Lettre à Marc-Olivier Fogiel

Monsieur Fogiel, Au cours de votre entretien avec Ayaan Hirsi Ali, auteure du livre intitulé « Insoum

dimanche 5 juin 2005

Monsieur Fogiel,

Au cours de votre entretien avec Ayaan Hirsi Ali, auteure du livre intitulé « Insoumise », vous avez perdu toute objectivité et sens critique, pour finir par la remercier pour son courage. Le fait d’affirmer : « que l’islam n’est pas compatible avec la démocratie », « que le prophète Mohamed est pédophile » , « que c’est une religion qui appelle à la haine », n’a en fait rien de courageux ! Ces propos relèvent tout simplement de la diffamation et de la calomnie.

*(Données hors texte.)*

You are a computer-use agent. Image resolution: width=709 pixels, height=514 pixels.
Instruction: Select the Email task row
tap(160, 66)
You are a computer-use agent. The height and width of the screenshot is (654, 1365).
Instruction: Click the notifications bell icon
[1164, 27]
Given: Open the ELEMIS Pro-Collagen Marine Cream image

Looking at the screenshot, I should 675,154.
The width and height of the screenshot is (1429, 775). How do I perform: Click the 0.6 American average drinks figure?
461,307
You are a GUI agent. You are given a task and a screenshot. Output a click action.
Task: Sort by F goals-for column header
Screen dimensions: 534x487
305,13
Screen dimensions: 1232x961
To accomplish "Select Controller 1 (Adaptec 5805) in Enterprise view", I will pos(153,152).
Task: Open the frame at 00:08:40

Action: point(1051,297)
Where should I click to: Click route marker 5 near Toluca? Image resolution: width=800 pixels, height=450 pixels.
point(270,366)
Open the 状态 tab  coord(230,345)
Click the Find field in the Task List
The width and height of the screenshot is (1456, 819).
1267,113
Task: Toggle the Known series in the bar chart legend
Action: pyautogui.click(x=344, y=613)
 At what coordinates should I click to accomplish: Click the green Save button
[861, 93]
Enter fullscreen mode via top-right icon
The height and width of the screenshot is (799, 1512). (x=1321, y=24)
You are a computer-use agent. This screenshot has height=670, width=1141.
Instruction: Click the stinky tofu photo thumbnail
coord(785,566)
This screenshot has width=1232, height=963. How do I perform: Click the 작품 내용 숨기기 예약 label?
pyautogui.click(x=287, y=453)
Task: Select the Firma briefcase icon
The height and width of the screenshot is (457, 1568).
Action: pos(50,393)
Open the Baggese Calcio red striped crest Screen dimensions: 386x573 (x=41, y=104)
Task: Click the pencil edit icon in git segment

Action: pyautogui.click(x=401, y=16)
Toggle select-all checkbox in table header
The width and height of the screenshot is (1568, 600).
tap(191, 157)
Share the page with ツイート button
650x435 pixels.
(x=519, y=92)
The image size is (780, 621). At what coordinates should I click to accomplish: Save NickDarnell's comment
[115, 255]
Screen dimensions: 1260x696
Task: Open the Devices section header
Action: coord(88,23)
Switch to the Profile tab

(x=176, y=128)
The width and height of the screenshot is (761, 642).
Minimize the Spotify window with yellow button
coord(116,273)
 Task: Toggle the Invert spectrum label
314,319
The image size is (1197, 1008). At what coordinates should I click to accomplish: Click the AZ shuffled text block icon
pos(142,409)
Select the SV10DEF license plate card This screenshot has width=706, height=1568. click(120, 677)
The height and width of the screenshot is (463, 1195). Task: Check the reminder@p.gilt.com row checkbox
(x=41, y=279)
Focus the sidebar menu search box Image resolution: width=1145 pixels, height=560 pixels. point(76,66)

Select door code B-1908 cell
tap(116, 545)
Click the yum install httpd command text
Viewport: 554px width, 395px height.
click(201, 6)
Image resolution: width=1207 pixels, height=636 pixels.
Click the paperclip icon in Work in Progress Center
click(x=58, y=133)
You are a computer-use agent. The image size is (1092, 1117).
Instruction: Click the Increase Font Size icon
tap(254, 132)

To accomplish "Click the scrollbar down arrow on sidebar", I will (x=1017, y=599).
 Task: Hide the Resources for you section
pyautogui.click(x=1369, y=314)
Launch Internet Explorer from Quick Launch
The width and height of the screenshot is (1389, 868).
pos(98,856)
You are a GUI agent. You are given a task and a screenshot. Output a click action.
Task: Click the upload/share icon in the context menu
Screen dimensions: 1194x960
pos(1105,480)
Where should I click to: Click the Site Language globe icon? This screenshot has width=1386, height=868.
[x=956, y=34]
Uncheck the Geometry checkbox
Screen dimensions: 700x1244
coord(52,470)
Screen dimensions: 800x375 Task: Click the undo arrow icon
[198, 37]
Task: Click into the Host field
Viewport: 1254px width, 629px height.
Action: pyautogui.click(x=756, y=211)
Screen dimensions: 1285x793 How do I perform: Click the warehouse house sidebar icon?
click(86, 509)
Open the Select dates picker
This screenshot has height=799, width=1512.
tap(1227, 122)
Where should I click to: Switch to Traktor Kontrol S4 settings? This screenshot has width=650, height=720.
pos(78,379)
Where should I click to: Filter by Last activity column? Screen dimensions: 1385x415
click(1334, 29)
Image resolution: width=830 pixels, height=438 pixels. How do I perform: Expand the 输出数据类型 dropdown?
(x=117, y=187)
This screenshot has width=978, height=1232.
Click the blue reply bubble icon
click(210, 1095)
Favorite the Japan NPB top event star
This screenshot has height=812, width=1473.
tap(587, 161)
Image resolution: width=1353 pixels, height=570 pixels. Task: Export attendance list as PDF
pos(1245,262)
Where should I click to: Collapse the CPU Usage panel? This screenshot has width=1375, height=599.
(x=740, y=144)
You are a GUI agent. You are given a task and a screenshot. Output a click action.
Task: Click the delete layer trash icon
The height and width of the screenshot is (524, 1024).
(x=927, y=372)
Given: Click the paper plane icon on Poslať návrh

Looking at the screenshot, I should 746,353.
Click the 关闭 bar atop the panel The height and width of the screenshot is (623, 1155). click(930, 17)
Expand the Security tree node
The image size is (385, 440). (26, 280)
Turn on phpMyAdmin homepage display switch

Qu’elle écrive un livre, c’est son droit, qu’elle insulte une religion c’est sa liberté, mais vous l’invitez sans que personne ne lui apporte la contradiction. Au cours de cette même émission, vous avez dialogué avec Marie- Léonie, à propos de son histoire fantasmatique du RER D. Évoquant la responsabilité des médias dans l’invention de son récit, cette dernière a précisé qu’elle avait notamment côtoyé en banlieue des Français d’origine maghrébine sans jamais connaître de problèmes particuliers. En revanche, soulignant que les médias les mettaient régulièrement en cause, elle en a déduit que son histoire paraîtrait plus crédible.

Il n’est pas un jour en effet où les musulmans ne sont pas stigmatisés. On constate une disproportion dans le traitement de leur image, entre les minorités qui ont une lecture biaisée (souvent ruralo-culturaliste) de la religion, et la majorité qui vit sa foi en toute quiétude.

Je vous invite sérieusement à réfléchir sur l’impact que peuvent avoir certains discours relayés par les médias, après avoir laissé votre invitée véhiculer les pires clichés sur la deuxième religion du monde et de France, et qui n’a jamais été répertoriée comme secte ou un danger pour la civilisation.

J’ai également saisi la Haute Autorité pour la Lutte contre les Discriminations et pour l’Égalité (Halde) présidée par Louis Schweitzer en vue d’une enquête sur la couverture médiatique des faits-divers de Perpignan. Où les victimes ont perdu, dans les médias, leur qualité de Français, au profit d’une mythique appartenance communautaire voire clanique, les gitans contre les Arabes.

En tant que citoyen engagé dans la vie politique et attaché à la fraternité, j’espère qu’à l’avenir vous ferez preuve de plus de discernement, car l’usage de certains mots peut être lourd de conséquences.

Dans l’attente de votre réponse, je vous prie d’agréer, Monsieur Fogiel, l’expression de mes salutations distinguées.